⟨
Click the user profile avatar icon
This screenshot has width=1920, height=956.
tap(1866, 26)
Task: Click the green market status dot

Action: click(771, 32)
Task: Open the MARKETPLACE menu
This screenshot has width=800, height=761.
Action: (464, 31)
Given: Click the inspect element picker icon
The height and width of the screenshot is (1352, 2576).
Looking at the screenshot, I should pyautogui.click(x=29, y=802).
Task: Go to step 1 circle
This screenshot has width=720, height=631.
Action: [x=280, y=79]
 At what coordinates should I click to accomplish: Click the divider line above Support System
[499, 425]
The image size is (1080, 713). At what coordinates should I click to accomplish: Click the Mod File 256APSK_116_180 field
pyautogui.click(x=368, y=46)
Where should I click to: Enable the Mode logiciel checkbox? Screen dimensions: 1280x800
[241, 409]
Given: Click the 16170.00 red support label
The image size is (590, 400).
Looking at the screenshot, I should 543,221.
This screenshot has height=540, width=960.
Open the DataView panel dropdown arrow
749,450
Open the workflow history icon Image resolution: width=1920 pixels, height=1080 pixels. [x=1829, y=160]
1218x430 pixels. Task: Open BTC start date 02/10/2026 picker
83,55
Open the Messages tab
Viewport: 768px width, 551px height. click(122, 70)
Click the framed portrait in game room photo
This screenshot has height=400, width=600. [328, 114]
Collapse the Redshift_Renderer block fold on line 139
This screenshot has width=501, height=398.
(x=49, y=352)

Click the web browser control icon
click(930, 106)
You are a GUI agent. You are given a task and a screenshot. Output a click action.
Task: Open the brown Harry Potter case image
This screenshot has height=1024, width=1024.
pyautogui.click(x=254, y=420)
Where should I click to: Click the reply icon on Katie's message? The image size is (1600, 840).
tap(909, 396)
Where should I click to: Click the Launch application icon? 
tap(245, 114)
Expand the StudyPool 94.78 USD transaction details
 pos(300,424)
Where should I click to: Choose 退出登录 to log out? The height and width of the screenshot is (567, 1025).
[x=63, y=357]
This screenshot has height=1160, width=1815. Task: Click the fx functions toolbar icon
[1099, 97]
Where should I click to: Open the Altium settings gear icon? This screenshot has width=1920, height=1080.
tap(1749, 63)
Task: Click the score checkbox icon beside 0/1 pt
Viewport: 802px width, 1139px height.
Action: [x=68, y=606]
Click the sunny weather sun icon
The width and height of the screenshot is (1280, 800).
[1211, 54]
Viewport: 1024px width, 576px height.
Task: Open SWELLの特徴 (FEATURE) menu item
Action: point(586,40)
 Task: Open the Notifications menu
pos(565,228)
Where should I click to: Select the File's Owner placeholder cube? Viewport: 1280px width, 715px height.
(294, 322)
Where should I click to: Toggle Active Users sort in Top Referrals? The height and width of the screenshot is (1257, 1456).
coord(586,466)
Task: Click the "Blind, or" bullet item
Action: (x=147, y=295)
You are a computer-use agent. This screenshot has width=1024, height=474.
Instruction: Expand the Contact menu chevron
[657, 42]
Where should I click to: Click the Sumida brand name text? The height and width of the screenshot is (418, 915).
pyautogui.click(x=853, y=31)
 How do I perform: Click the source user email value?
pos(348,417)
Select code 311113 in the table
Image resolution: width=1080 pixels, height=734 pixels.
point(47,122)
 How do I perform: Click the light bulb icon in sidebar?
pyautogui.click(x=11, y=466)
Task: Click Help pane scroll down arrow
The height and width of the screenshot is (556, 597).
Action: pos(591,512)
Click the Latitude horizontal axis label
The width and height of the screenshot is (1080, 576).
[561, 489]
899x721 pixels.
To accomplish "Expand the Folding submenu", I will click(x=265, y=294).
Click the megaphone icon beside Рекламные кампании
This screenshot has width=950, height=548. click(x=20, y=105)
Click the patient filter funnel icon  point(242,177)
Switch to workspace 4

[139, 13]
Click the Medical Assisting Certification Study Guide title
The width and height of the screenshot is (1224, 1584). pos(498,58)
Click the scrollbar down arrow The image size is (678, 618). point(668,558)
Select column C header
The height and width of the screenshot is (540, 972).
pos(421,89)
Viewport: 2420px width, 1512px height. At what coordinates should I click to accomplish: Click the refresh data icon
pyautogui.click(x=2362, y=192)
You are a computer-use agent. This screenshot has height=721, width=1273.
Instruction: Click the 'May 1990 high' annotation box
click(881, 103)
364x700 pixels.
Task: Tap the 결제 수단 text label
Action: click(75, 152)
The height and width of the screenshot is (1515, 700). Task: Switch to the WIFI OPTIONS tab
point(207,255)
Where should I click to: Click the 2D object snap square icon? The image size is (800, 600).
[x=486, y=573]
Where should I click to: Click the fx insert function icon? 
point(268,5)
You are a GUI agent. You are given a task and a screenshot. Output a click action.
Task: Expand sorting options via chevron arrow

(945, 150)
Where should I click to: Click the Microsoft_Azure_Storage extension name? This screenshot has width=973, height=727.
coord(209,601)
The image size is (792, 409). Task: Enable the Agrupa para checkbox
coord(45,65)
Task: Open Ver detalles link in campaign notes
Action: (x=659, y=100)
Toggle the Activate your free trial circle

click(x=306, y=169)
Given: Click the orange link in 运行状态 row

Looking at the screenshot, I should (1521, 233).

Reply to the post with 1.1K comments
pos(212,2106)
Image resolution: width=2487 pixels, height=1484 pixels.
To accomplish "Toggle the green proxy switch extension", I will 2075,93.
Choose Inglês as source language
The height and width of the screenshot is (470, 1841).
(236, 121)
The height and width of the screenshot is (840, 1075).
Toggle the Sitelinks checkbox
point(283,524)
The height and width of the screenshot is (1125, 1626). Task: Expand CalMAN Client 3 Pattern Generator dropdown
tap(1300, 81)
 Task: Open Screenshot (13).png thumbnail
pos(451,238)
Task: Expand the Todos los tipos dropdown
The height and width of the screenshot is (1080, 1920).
⟩
*STATED EXERCISE*:
Could you extract every line of the listing above word for word, keeping the original order?

*EXERCISE OUTPUT*:
Click the user profile avatar icon
This screenshot has width=1920, height=956.
tap(1866, 26)
Task: Click the green market status dot

Action: click(771, 32)
Task: Open the MARKETPLACE menu
This screenshot has width=800, height=761.
Action: (464, 31)
Given: Click the inspect element picker icon
The height and width of the screenshot is (1352, 2576).
Looking at the screenshot, I should pyautogui.click(x=29, y=802).
Task: Go to step 1 circle
This screenshot has width=720, height=631.
Action: [x=280, y=79]
 At what coordinates should I click to accomplish: Click the divider line above Support System
[499, 425]
The image size is (1080, 713). At what coordinates should I click to accomplish: Click the Mod File 256APSK_116_180 field
pyautogui.click(x=368, y=46)
Where should I click to: Enable the Mode logiciel checkbox? Screen dimensions: 1280x800
[241, 409]
Given: Click the 16170.00 red support label
The image size is (590, 400).
Looking at the screenshot, I should 543,221.
This screenshot has height=540, width=960.
Open the DataView panel dropdown arrow
749,450
Open the workflow history icon Image resolution: width=1920 pixels, height=1080 pixels. [x=1829, y=160]
1218x430 pixels. Task: Open BTC start date 02/10/2026 picker
83,55
Open the Messages tab
Viewport: 768px width, 551px height. click(122, 70)
Click the framed portrait in game room photo
This screenshot has height=400, width=600. [328, 114]
Collapse the Redshift_Renderer block fold on line 139
This screenshot has width=501, height=398.
(x=49, y=352)

Click the web browser control icon
click(930, 106)
You are a GUI agent. You are given a task and a screenshot. Output a click action.
Task: Open the brown Harry Potter case image
This screenshot has height=1024, width=1024.
pyautogui.click(x=254, y=420)
Where should I click to: Click the reply icon on Katie's message? The image size is (1600, 840).
tap(909, 396)
Where should I click to: Click the Launch application icon? 
tap(245, 114)
Expand the StudyPool 94.78 USD transaction details
 pos(300,424)
Where should I click to: Choose 退出登录 to log out? The height and width of the screenshot is (567, 1025).
[x=63, y=357]
This screenshot has height=1160, width=1815. Task: Click the fx functions toolbar icon
[1099, 97]
Where should I click to: Open the Altium settings gear icon? This screenshot has width=1920, height=1080.
tap(1749, 63)
Task: Click the score checkbox icon beside 0/1 pt
Viewport: 802px width, 1139px height.
Action: [x=68, y=606]
Click the sunny weather sun icon
The width and height of the screenshot is (1280, 800).
[1211, 54]
Viewport: 1024px width, 576px height.
Task: Open SWELLの特徴 (FEATURE) menu item
Action: point(586,40)
 Task: Open the Notifications menu
pos(565,228)
Where should I click to: Select the File's Owner placeholder cube? Viewport: 1280px width, 715px height.
(294, 322)
Where should I click to: Toggle Active Users sort in Top Referrals? The height and width of the screenshot is (1257, 1456).
coord(586,466)
Task: Click the "Blind, or" bullet item
Action: (x=147, y=295)
You are a computer-use agent. This screenshot has width=1024, height=474.
Instruction: Expand the Contact menu chevron
[657, 42]
Where should I click to: Click the Sumida brand name text? The height and width of the screenshot is (418, 915).
pyautogui.click(x=853, y=31)
 How do I perform: Click the source user email value?
pos(348,417)
Select code 311113 in the table
Image resolution: width=1080 pixels, height=734 pixels.
point(47,122)
 How do I perform: Click the light bulb icon in sidebar?
pyautogui.click(x=11, y=466)
Task: Click Help pane scroll down arrow
The height and width of the screenshot is (556, 597).
Action: pos(591,512)
Click the Latitude horizontal axis label
The width and height of the screenshot is (1080, 576).
[561, 489]
899x721 pixels.
To accomplish "Expand the Folding submenu", I will click(x=265, y=294).
Click the megaphone icon beside Рекламные кампании
This screenshot has width=950, height=548. click(x=20, y=105)
Click the patient filter funnel icon  point(242,177)
Switch to workspace 4

[139, 13]
Click the Medical Assisting Certification Study Guide title
The width and height of the screenshot is (1224, 1584). pos(498,58)
Click the scrollbar down arrow The image size is (678, 618). point(668,558)
Select column C header
The height and width of the screenshot is (540, 972).
pos(421,89)
Viewport: 2420px width, 1512px height. At what coordinates should I click to accomplish: Click the refresh data icon
pyautogui.click(x=2362, y=192)
You are a computer-use agent. This screenshot has height=721, width=1273.
Instruction: Click the 'May 1990 high' annotation box
click(881, 103)
364x700 pixels.
Task: Tap the 결제 수단 text label
Action: click(75, 152)
The height and width of the screenshot is (1515, 700). Task: Switch to the WIFI OPTIONS tab
point(207,255)
Where should I click to: Click the 2D object snap square icon? The image size is (800, 600).
[x=486, y=573]
Where should I click to: Click the fx insert function icon? 
point(268,5)
You are a GUI agent. You are given a task and a screenshot. Output a click action.
Task: Expand sorting options via chevron arrow

(945, 150)
Where should I click to: Click the Microsoft_Azure_Storage extension name? This screenshot has width=973, height=727.
coord(209,601)
The image size is (792, 409). Task: Enable the Agrupa para checkbox
coord(45,65)
Task: Open Ver detalles link in campaign notes
Action: (x=659, y=100)
Toggle the Activate your free trial circle

click(x=306, y=169)
Given: Click the orange link in 运行状态 row

Looking at the screenshot, I should (1521, 233).

Reply to the post with 1.1K comments
pos(212,2106)
Image resolution: width=2487 pixels, height=1484 pixels.
To accomplish "Toggle the green proxy switch extension", I will 2075,93.
Choose Inglês as source language
The height and width of the screenshot is (470, 1841).
(236, 121)
The height and width of the screenshot is (840, 1075).
Toggle the Sitelinks checkbox
point(283,524)
The height and width of the screenshot is (1125, 1626). Task: Expand CalMAN Client 3 Pattern Generator dropdown
tap(1300, 81)
 Task: Open Screenshot (13).png thumbnail
pos(451,238)
Task: Expand the Todos los tipos dropdown
The height and width of the screenshot is (1080, 1920).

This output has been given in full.